Other future road improvements should help, said Brad Marshall, senior project manager for JUB Engineers, which is helping design Coeur Terre.
He noted the Idaho Transportation Department announced last June that it is studying an interchange from Interstate 90 that would use an upgraded Huetter Road to route northbound drivers away from the already congested U.S. Highway 95 and state Route 41. The new bypass using Huetter would tie back into Highway 95 north of Hayden.
“This is a slow build,” Marshall said of Coeur Terre. “It’s very similar to Coeur d’Alene Place, which has taken 30 years to build out. We are excited to meet the housing needs of our community.”

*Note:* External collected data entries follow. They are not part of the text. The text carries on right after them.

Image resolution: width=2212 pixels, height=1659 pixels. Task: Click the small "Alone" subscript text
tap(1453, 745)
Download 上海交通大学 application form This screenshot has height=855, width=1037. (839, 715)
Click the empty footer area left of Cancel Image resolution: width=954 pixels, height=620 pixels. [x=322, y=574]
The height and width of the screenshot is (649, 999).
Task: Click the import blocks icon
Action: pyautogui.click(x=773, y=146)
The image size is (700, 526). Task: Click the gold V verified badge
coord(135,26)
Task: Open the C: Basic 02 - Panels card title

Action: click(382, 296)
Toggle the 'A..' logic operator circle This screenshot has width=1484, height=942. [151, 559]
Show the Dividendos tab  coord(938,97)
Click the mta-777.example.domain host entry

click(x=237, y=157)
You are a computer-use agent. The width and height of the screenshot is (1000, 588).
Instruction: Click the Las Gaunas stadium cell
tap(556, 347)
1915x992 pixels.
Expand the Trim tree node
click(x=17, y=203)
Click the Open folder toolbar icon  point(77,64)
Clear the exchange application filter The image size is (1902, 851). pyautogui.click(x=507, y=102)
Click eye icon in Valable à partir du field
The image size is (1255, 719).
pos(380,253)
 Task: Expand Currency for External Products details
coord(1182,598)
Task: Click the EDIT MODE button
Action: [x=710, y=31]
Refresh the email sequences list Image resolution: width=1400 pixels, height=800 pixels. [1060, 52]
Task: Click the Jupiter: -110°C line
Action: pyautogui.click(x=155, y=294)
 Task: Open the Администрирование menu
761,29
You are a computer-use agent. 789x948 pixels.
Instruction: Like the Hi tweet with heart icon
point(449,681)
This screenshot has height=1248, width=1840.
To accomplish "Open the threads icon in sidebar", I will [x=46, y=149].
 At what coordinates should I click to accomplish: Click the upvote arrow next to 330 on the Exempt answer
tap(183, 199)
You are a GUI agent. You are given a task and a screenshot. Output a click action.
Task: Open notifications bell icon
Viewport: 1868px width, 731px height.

The project also meets another milestone: Huetter Road is the dividing line between what’s known as the area-of-city impact between Coeur d’Alene and Post Falls. That means that the two cities could eventually grow together.
Marshall said Kootenai County Land Company owns another 600 acres on the Post Falls side of Huetter Road. He declined to speculate about future development plans to the west.
English pointed out city services, including sewer, can be extended to Coeur Terre, but he doesn’t think Post Falls can yet extend sewer service to the property just west of Huetter Road.
He noted that for each phase of expansion, the developers will meet with the city to get approvals for extensions of services.
“For me, the real bottom line is private property rights,” English said. “I respect those in the neighborhood who want to keep it the same way. But on the other hand, the owners of the development have done everything the city has required for annexation.
“If private property rights and our ordinances mean anything, if someone follows all that, you have to have a real reason to turn it down.”